ACTION ITEM
Beginning with the line that holds "Task: Click the search magnifier icon" and ending with the last line, please repeat the entries exactly and omit the pictures.
═════ INPUT FOR THIS TASK
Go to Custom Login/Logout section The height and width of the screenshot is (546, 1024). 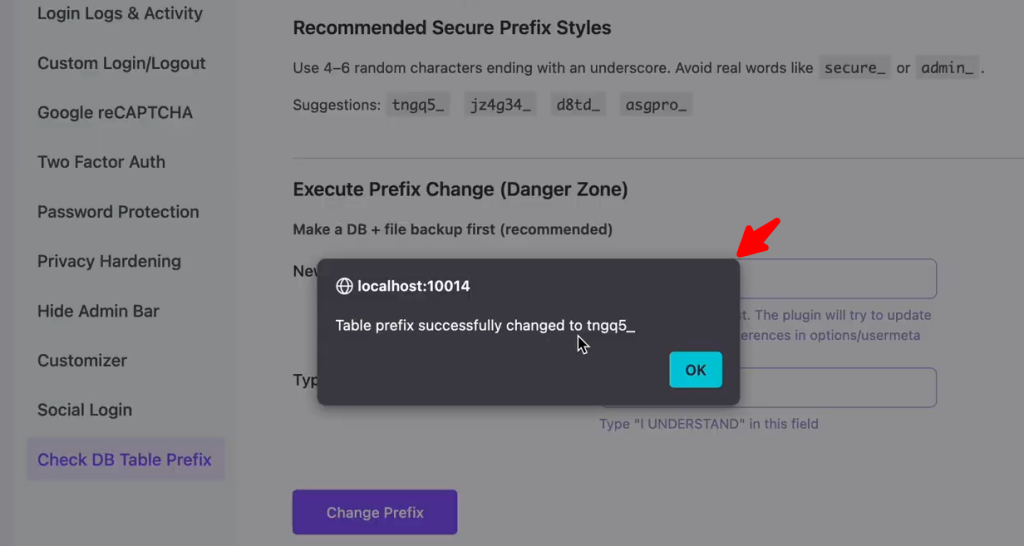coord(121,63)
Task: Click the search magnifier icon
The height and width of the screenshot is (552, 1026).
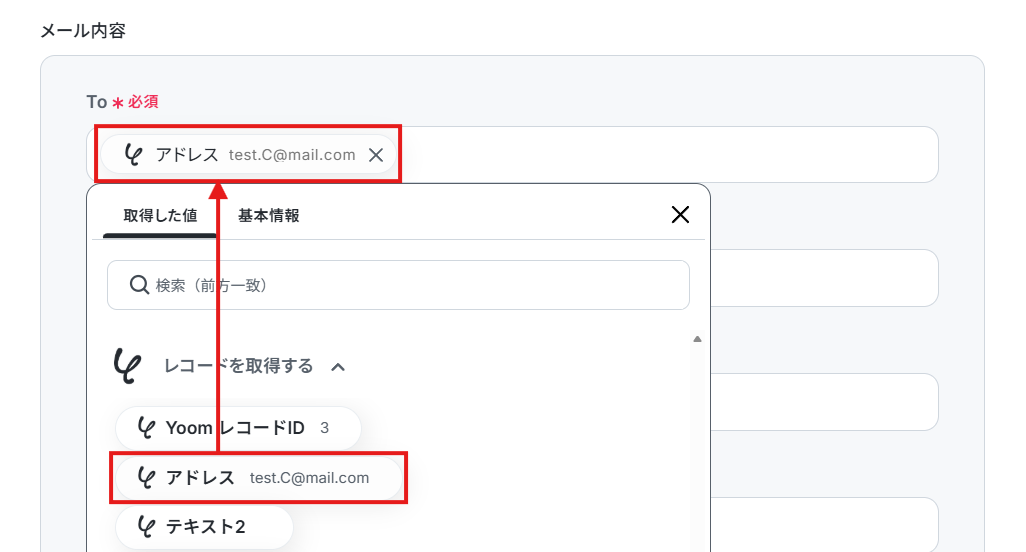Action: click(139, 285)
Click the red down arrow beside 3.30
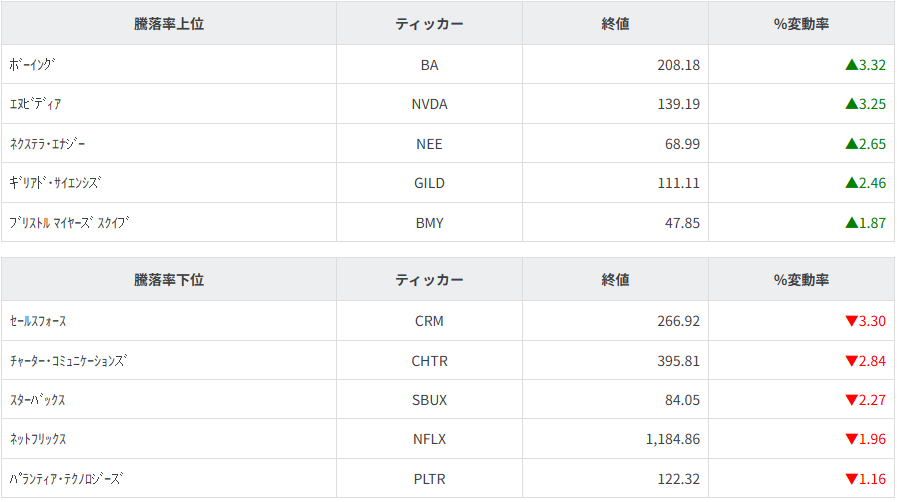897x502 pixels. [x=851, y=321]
══════════
EXERCISE ANSWER
Task: Click the search magnifier icon
The height and width of the screenshot is (552, 1026).
Action: click(139, 285)
Click the red down arrow beside 3.30
897x502 pixels. [x=851, y=321]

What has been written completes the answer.